Mental Health Alliance members with new campaign materials
A Mental Health Rally that took place in Cardiff last week saw members of leading mental health organisations, service users and carers from across Wales urging the Government to take heed of the Joint Parliamentary Committee Report on the draft Mental Health Bill – and scrap it.
The Joint Parliamentary Committee Report, published last month, was highly critical of many aspects of the draft Bill – and identified flaws in service delivery in Wales that would prevent its proper implementation. Key findings of the Report are:
• there’s too much focus placed on protecting the public from a small minority of people with a mental illness
• the powers granted in the current Draft could potentially be used as the equivalent of a mental health ASBO – enforcing treatment on people who might only be a ‘nuisance’
• compulsory treatment should be used only where there is no other alternative and where it has therapeutic benefit
• people who can’t benefit from treatment should be dealt with by separate legislation (for example people with an untreatable “personality disorder”)
• treatment in the community should be more restricted than under current proposals
• there should be reciprocal rights to treatment including the right to assessment
• the law should play a part in improving services and combating stigma
• fundamental principles should be set out at the start of the Bill.
The Rally, organised by the Mental Health Alliance along with the Wales Alliance for Mental Health, provided the opportunity to discuss the findings of the report and show support for its recommendations. Mental Health Alliance Chair Paul Farmer said:
“The recent recommendation by the Parliamentary Committee that the Government’s mental health proposals get a radical overhaul is welcome news. However, it is vital that we keep the pressure on to ensure the Government does listen and local meetings are important in bringing people together to campaign for ethical mental health legislation.
“The recommendations about the Bill as it affects Wales must be taken seriously as part of the overall consideration of the next steps.
“The Mental Health Alliance now calls on the Government to withdraw its current proposals and consider in detail the Committee’s Report.
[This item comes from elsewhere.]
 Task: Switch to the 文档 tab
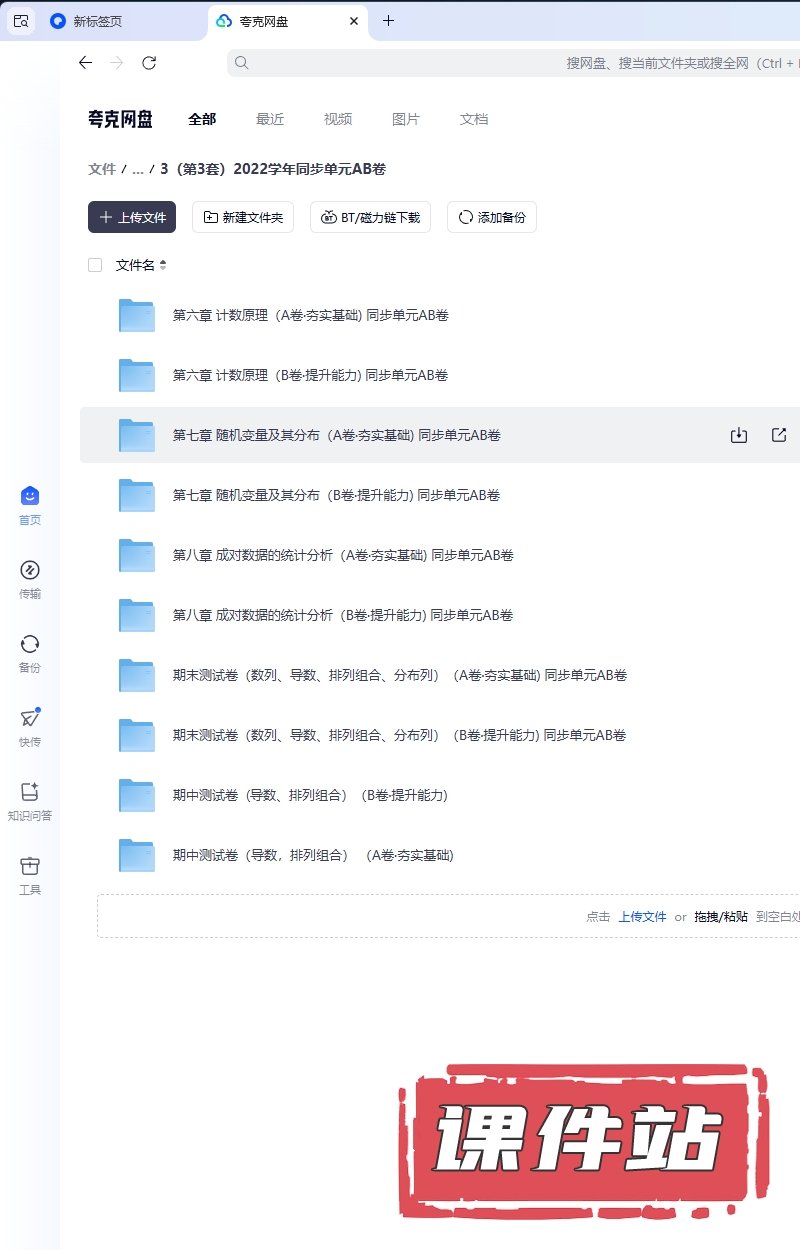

We propose that Alliance members, the Government and all political parties now work together to formulate a new Bill that is based on these recommendations.”
The Parliamentary Committee Report acknowledged very specifically the difficulties the draft Bill posed to services in Wales concluding: “It seems very unlikely that Wales could successfully implement the provisions of the draft Bill with the resources currently available. If it tried it would divert resources from important tasks like implementing their National Service Frameworks and Care Programme Approach.”
Key findings of the Report are:
• mental health services in Wales are significantly less developed than in England
• areas of Wales which are sparsely populated will “complicate the implementation” of an Act as will the necessity for a bilingual service
• mental health services in Wales must be at least as good as now in England before the provisions of the Draft can be implemented – and resources should be made available to achieve this
• mental health services should be available in Welsh and English.
Bill Walden-Jones, Chief-Executive of Welsh mental health charity Hafal commented: “The Committee has rightly pointed out that Wales simply has not got the infrastructure to support the proposed legislation.
“Implementation of the Bill as it stood would have required a marked increase in the bureaucracy of the compulsion process, which would have the effect of diverting already scant resources away from timely and effective services into the management of the legal process. This in turn would mean more people deteriorating to the point where compulsion was necessary.”